Click here for information on how to request an Independent Medical Review through the Department of Managed Health Care. If you need help with your Health Plan, call the DMHC Help Center at 1-888-466-2219.
Regulators Continue to Police for Violations
Right now, the department is conducting a sweeping review of the 25 major health plans it oversees to ensure compliance with new federal parity rules the feds released in 2014. State law requires the department to conduct a routine survey of every licensed health plan at least once every three years. The department has taken enforcement action after identifying deficiencies in some of the plans’ behavioral health services.
According to enforcement records reviewed by the Investigative Unit, the department issued 33 violations related to mental health coverage in the past 10 years. The department issued $500,000 in penalties against three health plans, and in 2013 levied a $4 million penalty against Kaiser Foundation Health Plan.
While DMHC regulates health plans, the Department of Insurance regulates health insurers in the state. Insurance commissioner Dave Jones says the department is taking proactive steps to force compliance with parity regulations by reviewing insurers’ policy documents.
His department also runs an independent medical review system. Data show reviewers overturned 53 percent of mental health denials since 2011 when the department started tracking.
“That doesn’t mean health insurers won’t continue to deny people treatment,” Jones said. “But we’re doing everything within the law to try to prevent that from happening.”

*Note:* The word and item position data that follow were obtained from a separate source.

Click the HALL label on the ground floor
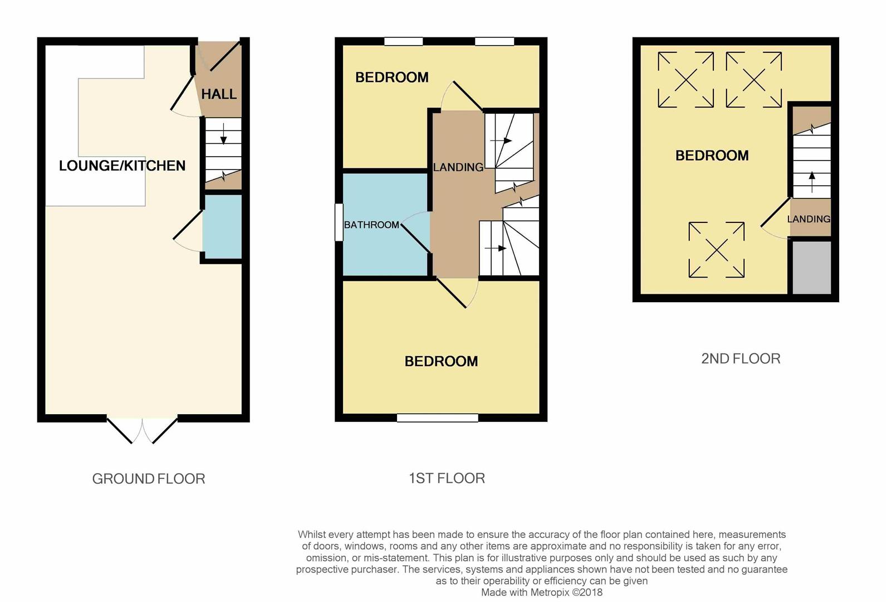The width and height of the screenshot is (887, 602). pos(219,94)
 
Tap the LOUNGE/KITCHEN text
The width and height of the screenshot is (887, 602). pos(122,166)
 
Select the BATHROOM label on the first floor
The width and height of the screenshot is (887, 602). pos(371,225)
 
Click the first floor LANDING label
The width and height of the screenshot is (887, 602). pos(458,167)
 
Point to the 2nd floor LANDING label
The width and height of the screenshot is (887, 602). pos(808,219)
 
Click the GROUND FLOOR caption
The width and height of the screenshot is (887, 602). pos(149,479)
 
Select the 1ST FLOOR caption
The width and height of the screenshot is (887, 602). pos(447,478)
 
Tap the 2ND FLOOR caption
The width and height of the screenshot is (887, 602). pos(741,358)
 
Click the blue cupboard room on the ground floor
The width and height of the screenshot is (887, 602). pos(222,226)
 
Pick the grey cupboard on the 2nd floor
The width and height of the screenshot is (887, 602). pos(811,267)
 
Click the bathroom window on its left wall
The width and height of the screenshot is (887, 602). pos(339,222)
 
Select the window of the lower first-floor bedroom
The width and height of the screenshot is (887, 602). pos(438,417)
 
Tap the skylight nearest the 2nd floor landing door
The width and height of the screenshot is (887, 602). pos(717,250)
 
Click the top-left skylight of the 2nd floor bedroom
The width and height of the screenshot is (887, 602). pos(685,80)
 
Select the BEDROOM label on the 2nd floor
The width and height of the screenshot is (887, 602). pos(712,156)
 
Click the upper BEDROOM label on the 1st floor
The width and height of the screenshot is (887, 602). pos(392,77)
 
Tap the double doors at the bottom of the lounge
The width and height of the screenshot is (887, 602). pos(142,429)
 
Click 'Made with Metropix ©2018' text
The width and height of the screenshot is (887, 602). pos(541,593)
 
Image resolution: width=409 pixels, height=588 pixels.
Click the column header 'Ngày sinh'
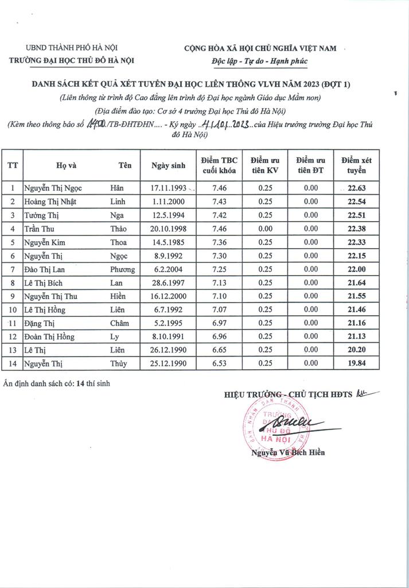[169, 165]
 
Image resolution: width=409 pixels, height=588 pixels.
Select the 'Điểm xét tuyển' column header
[356, 165]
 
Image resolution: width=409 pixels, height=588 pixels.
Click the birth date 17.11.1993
[169, 188]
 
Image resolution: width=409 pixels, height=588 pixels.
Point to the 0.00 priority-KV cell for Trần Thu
[265, 229]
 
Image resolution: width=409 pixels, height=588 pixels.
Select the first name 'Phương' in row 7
[122, 269]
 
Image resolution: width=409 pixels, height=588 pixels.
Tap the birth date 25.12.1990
[169, 363]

Click here for information on how to request an independent medical review with the Department of Insurance. You can call 1-800-927-4357 if you need help.
Mental Health Advocate Calls for Stronger Laws
While both Jones and Rouillard believe California has some of the strongest mental health parity laws in the nation, state senator Jim Beall of Campbell believes the laws don’t go far enough to protect the mentally ill. The longtime advocate authored a series of failed bills to strengthen California’s parity law, though he did successfully secure a bigger enforcement budget for DMHC in recent years.

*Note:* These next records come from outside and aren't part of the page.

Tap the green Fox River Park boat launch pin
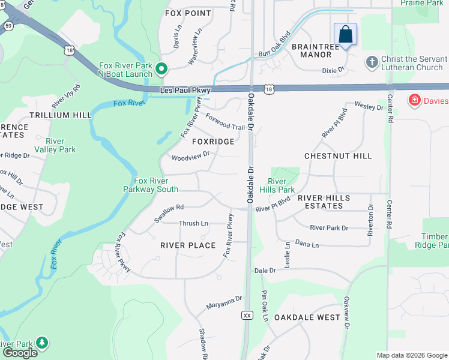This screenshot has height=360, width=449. pos(161,70)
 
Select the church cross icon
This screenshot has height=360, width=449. pos(372,62)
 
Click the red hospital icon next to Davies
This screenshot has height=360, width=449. pos(414,100)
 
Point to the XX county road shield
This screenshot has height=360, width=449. pos(247,315)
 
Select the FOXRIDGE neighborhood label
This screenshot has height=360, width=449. pos(213,142)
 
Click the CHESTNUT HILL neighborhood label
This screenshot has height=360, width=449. pos(338,156)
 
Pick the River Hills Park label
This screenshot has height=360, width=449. pos(281,185)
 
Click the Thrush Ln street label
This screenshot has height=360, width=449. pos(193,223)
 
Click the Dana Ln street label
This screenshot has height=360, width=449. pos(307,245)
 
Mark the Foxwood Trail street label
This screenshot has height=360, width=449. pos(225,122)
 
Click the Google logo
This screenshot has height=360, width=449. pos(20,353)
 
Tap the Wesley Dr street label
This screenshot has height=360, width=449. pos(369,107)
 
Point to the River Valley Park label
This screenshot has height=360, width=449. pos(55,145)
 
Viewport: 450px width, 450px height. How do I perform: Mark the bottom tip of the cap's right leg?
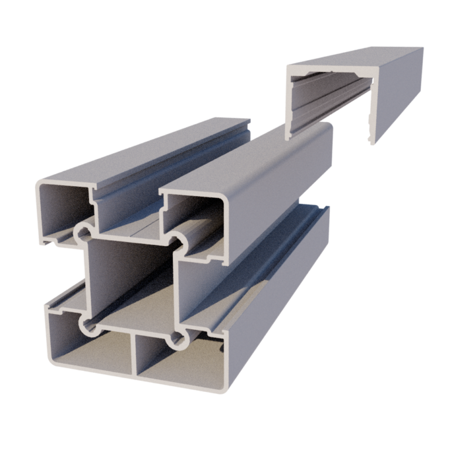(369, 141)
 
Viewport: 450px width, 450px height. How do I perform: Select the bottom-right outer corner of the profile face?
(223, 390)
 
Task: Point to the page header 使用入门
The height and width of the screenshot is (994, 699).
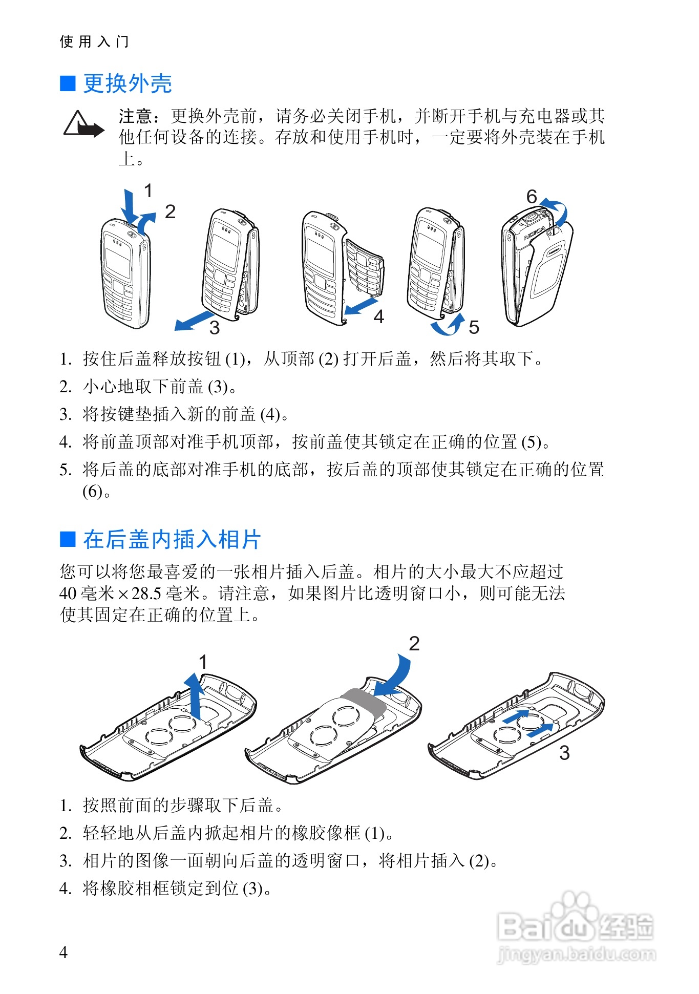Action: click(x=94, y=41)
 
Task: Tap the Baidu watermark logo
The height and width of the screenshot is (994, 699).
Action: click(x=576, y=927)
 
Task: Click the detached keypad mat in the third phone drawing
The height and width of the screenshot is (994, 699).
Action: click(x=365, y=266)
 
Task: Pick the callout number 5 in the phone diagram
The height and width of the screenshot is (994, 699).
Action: click(x=474, y=327)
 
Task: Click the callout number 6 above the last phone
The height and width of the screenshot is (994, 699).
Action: click(x=532, y=197)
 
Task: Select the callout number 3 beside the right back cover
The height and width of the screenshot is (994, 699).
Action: click(x=564, y=753)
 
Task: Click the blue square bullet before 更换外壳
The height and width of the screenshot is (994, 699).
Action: click(x=68, y=83)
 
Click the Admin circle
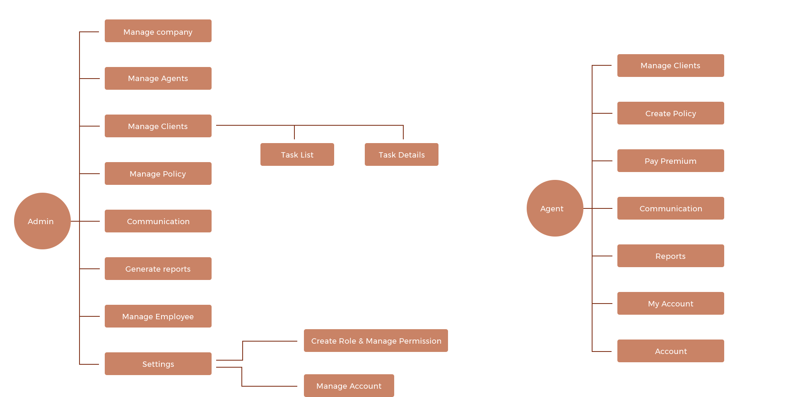pyautogui.click(x=42, y=221)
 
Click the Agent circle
pyautogui.click(x=555, y=208)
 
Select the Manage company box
pyautogui.click(x=158, y=31)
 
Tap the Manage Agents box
pyautogui.click(x=158, y=79)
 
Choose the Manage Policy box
pyautogui.click(x=158, y=174)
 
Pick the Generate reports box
pyautogui.click(x=158, y=269)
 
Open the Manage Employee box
pyautogui.click(x=158, y=316)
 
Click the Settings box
pyautogui.click(x=158, y=364)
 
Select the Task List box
pyautogui.click(x=297, y=155)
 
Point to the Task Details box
pyautogui.click(x=401, y=155)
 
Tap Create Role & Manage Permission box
pyautogui.click(x=376, y=341)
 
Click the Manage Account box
pyautogui.click(x=349, y=386)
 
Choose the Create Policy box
pyautogui.click(x=670, y=113)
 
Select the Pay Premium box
pyautogui.click(x=670, y=161)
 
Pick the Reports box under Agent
pyautogui.click(x=670, y=256)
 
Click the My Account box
pyautogui.click(x=670, y=304)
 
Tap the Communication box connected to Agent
pyautogui.click(x=670, y=208)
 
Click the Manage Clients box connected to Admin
pyautogui.click(x=158, y=126)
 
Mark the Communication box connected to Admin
pyautogui.click(x=158, y=221)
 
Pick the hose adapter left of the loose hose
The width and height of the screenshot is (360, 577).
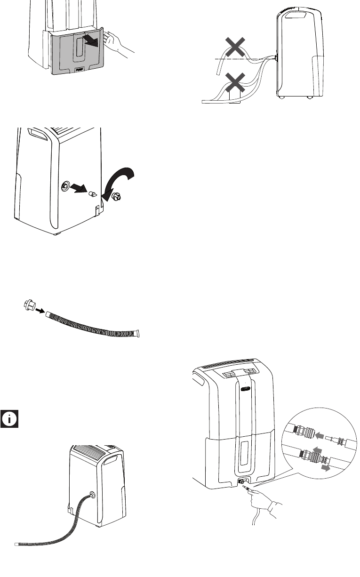(x=29, y=305)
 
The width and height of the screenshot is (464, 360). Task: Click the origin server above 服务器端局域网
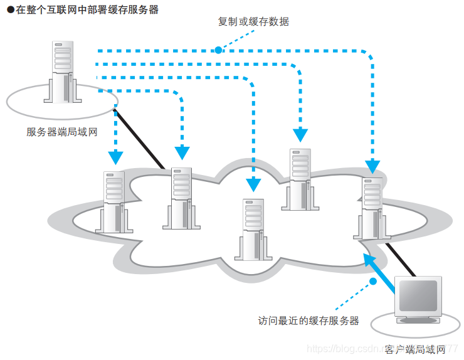[x=63, y=71]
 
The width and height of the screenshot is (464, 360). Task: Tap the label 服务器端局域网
[x=63, y=132]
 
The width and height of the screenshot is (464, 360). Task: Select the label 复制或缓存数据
[x=253, y=21]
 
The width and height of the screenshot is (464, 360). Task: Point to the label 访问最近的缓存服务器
[x=308, y=320]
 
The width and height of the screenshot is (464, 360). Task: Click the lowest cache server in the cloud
[x=253, y=230]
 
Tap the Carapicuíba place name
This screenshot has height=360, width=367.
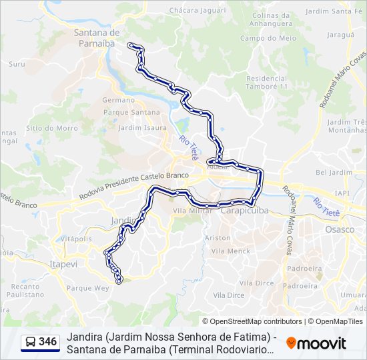pyautogui.click(x=244, y=209)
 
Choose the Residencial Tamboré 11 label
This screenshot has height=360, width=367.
pyautogui.click(x=267, y=83)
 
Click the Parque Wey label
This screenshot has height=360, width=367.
pyautogui.click(x=87, y=288)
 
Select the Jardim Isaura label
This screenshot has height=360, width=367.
pyautogui.click(x=142, y=127)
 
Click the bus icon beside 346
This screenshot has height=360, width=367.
pyautogui.click(x=31, y=342)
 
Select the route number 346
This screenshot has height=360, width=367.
pyautogui.click(x=47, y=342)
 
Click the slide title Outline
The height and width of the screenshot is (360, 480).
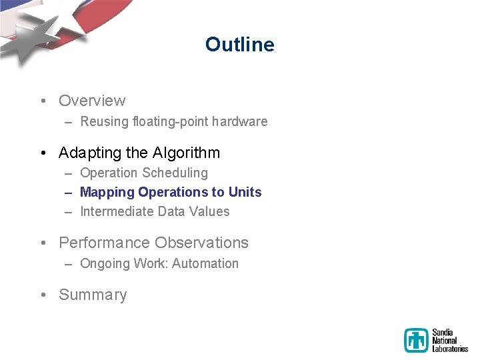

He’s pushed for greater transparency from health plans and insurers about how often they deny coverage for mental health services. He continues to argue the complaint-based enforcement system isn’t working for people with mental illnesses.
“A lot of people with depression and illnesses like that related to mental health, they don’t bother to complain. And that’s wrong,” Beall said. “We have to have a system that takes care of them adequately without having to complain.”
But the industry believes the laws are fair and enforcement is strong. Clare Krusing, a spokeswoman for America’s Health Insurance Plans (AHIP), said the industry has long supported mental health parity and implementation of parity requirements.
"Health plans have a unique understanding of the serious challenges facing patients and their families when it comes to managing behavioral health conditions, and we look forward to working with all stakeholders—providers, clinicians, and behavioral health specialists—to make sure patients have affordable access to safe, effective and evidence-based treatments,” Crusing wrote in an email. “Suggesting that coverage decisions drive the mental health challenges we face does a disservice to the ongoing efforts to improve the country’s health system for those who need behavioral health care.”
Hoping Treatment Sticks
A year and a half after she began battling her mental illness, Kornblum and Friedman say their daughter is on the road to recovery. She graduated from her partial hospital treatment program in April and has continued to make progress. They credit her steady improvement to quality, consistent treatment.
“When you spend nine months battling—battling this eating disorder, battling the insurance company, just battling—it feels like we’ve been in a war zone practically,” Friedman said. “But there’s a little light at the end of the tunnel. She’s doing good. She’s smiling. She’s happy.”